Également connue sous le nom de son alter ego germanophone Lederhosen Lucil, la musicienne canadienne Krista Muir est de retour avec son premier album complet en cinq ans. Avec The Tides, elle livre un disque à la fois touchant et sensible, mais pas déprimant pour deux sous, en partie inspiré de son combat contre l’endométriose, une maladie gynécologique qui affecte environ une femme sur dix.

Si son personnage de Lederhosen Lucil s’avère délirant et fantaisiste, caractérisé par des chansons amusantes aux sonorités électro-pop, l’œuvre que Krista Muir signe de son propre nom s’est toujours voulue plus folk et intime. Son album Guten Tag Gemini, paru en 2013, faisait le pari de rassembler ces deux facettes, à la façon d’un album compilation. Mais sur The Tides, l’artiste originaire de Kingston apparaît plus authentique que jamais, avec des chansons aux thématiques souvent sombres, mais desquelles transparaît aussi une bonne dose d’espoir.

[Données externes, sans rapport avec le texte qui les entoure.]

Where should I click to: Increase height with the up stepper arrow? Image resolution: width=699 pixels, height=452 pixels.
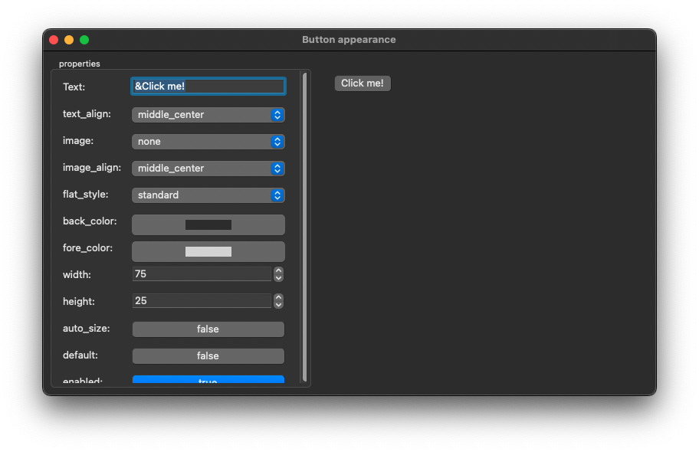pyautogui.click(x=279, y=298)
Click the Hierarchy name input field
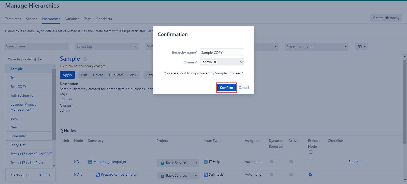This screenshot has width=407, height=184. pos(222,53)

Affectée par la maladie, Muir a été contrainte de mettre la pédale douce sur la vie de tournée ces dernières années, ce qui lui a donné le temps d’écrire, mais qui a aussi été accompagné de ses moments de découragement. En entrevue récemment avec le Kingston Whig-Standard, elle soulignait toute l’importance que ce nouveau disque revêt pour elle : « Cet album a sauvé ma vie, parce qu’à ce moment-là, je commençais à perdre espoir ». Elle souhaitait également pouvoir sortir ces chansons au plus vite, car elles sont « vraiment à propos et intensément émotionnelles ».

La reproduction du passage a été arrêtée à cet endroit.